What lines of the data include the string "agent"? Copy them all.

- [Saved entries]:
● ● ● ● ● ● ●
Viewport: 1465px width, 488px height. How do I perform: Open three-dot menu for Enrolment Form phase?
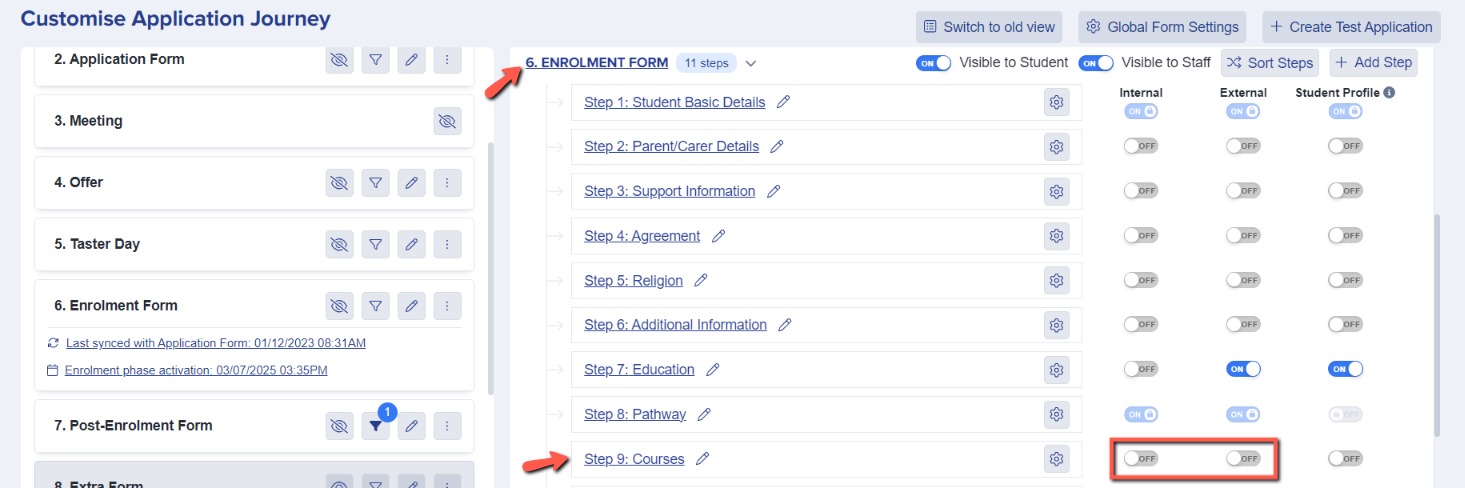point(447,306)
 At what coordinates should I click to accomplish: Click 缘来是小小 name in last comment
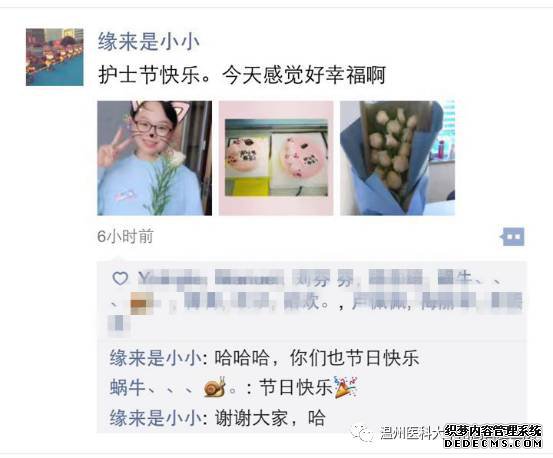coord(156,418)
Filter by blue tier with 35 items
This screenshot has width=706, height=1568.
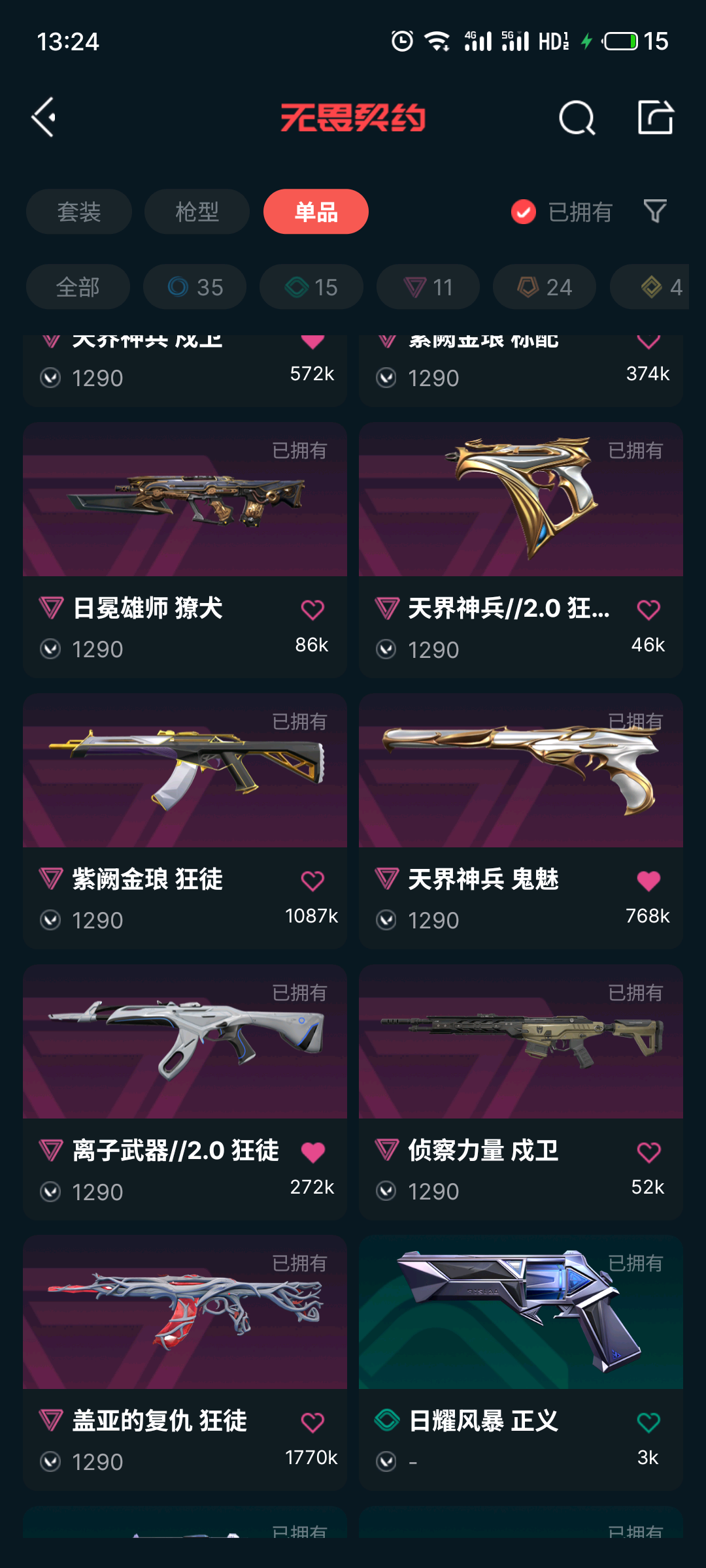[x=195, y=287]
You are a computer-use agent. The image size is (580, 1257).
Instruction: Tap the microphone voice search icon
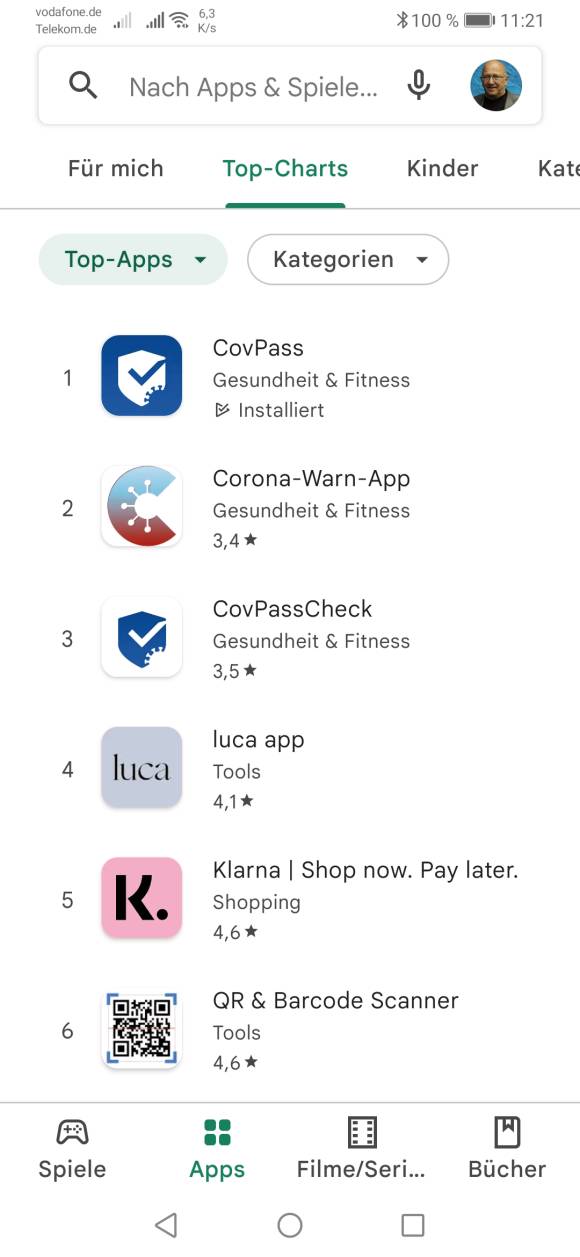click(x=419, y=86)
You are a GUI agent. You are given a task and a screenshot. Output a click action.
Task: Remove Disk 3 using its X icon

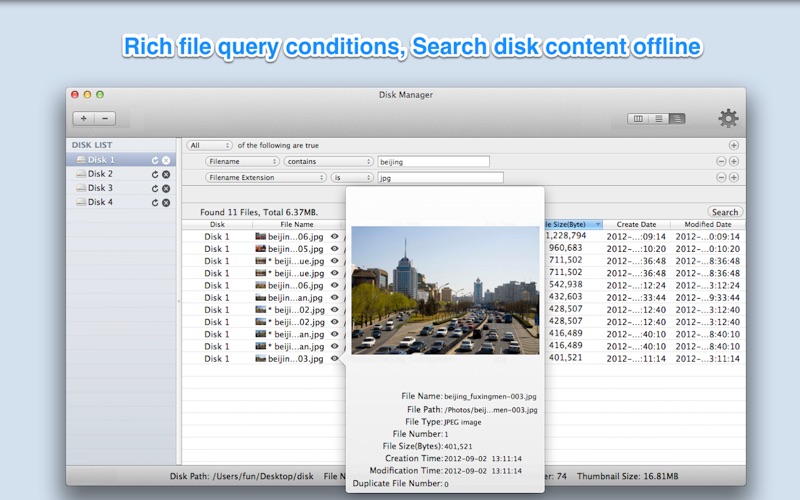[x=166, y=188]
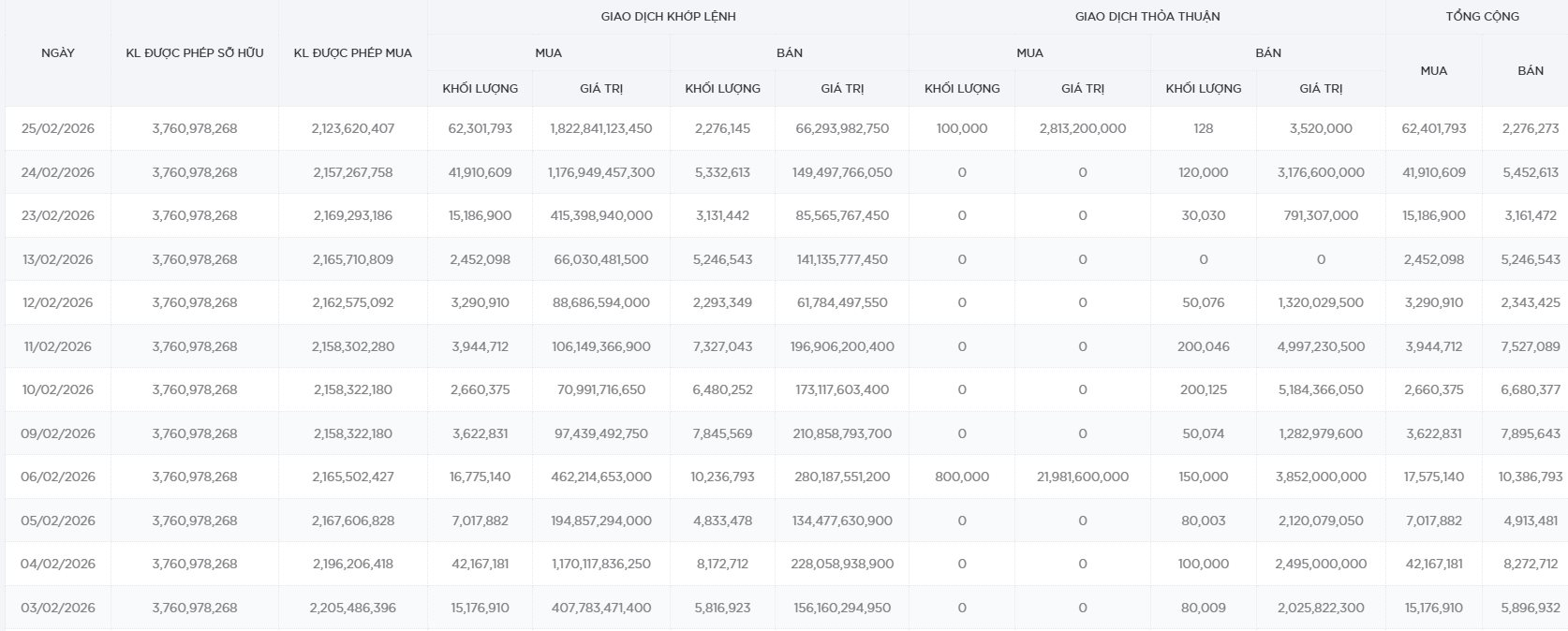Select the date cell 03/02/2026
This screenshot has height=631, width=1568.
point(58,609)
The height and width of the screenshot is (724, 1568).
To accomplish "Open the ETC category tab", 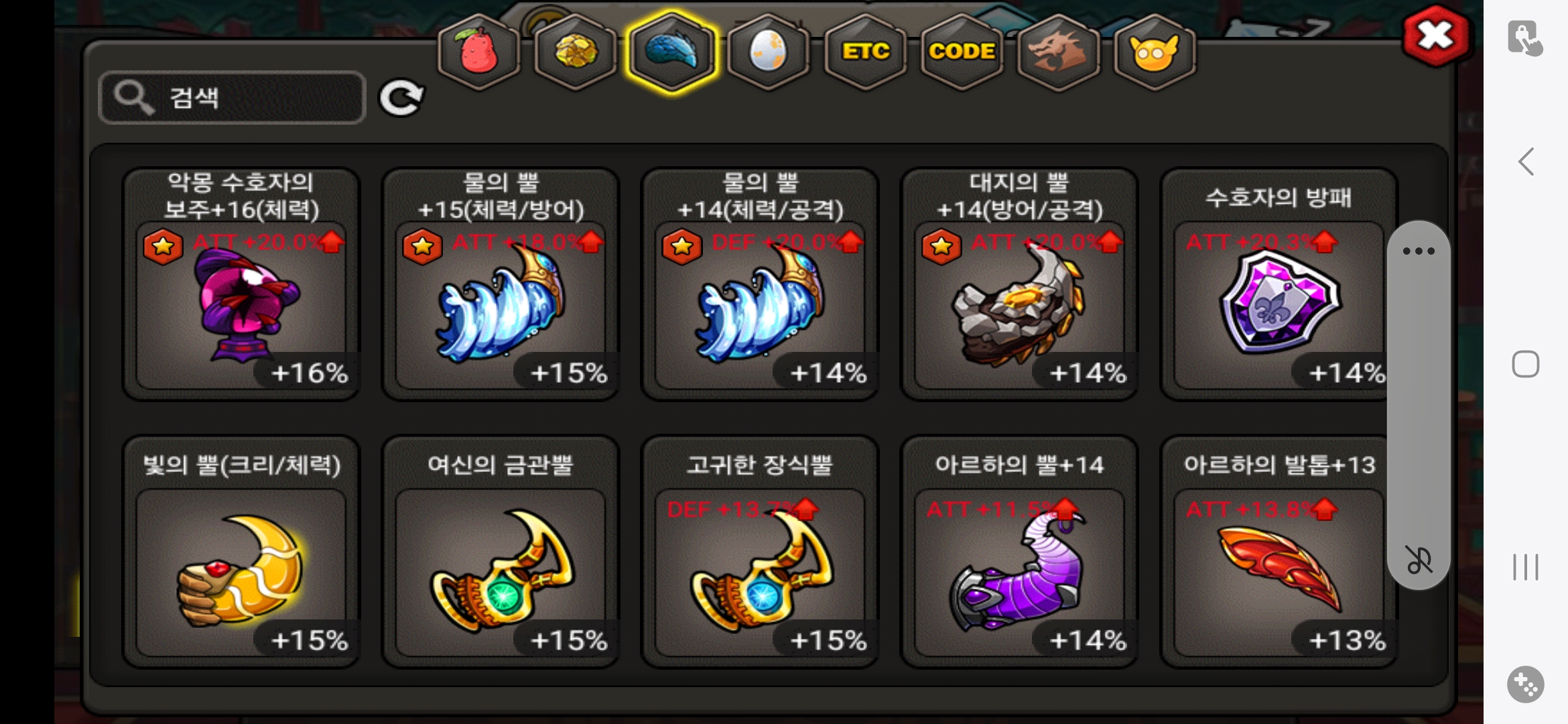I will pyautogui.click(x=865, y=52).
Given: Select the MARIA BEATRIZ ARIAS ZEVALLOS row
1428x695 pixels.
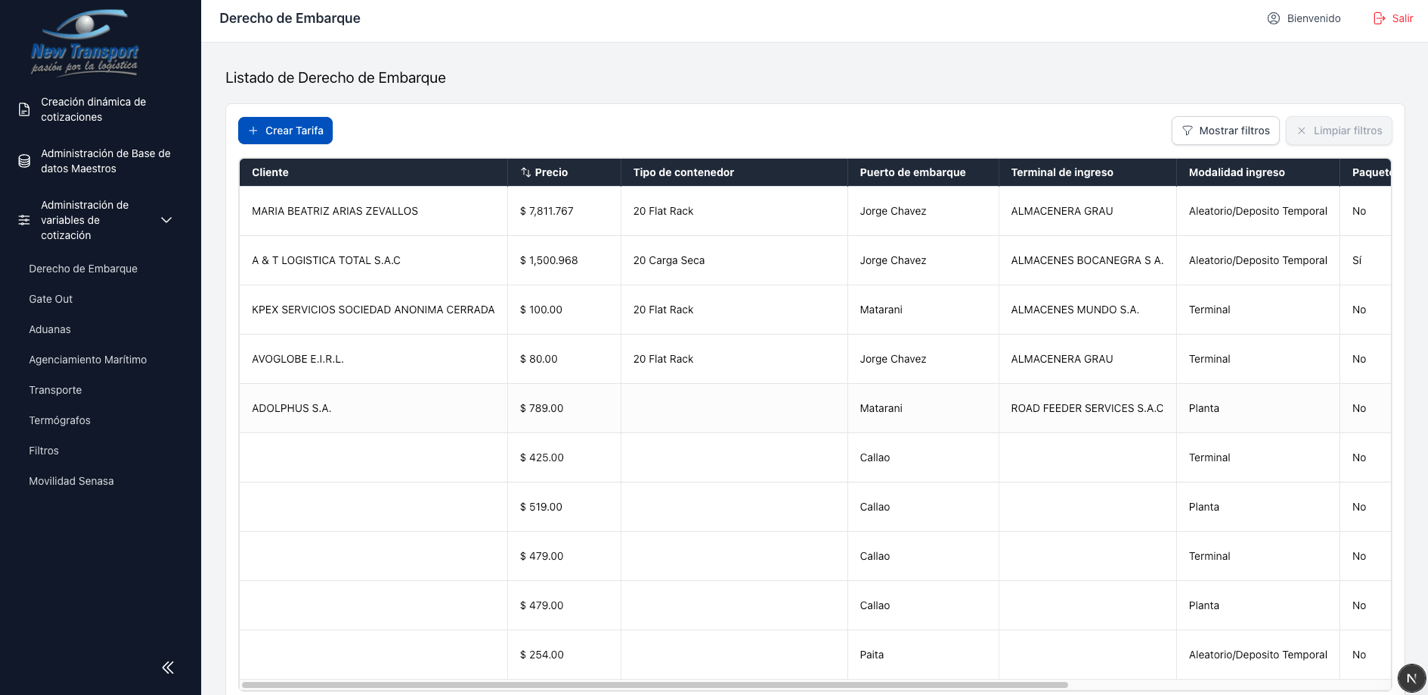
● ● ● ● ● ● ●
- [FINAL ANSWER]:
You are a computer-use agent. The image size is (580, 1257).
You are a GUI agent. You are given a task and a screenshot. Output a click action.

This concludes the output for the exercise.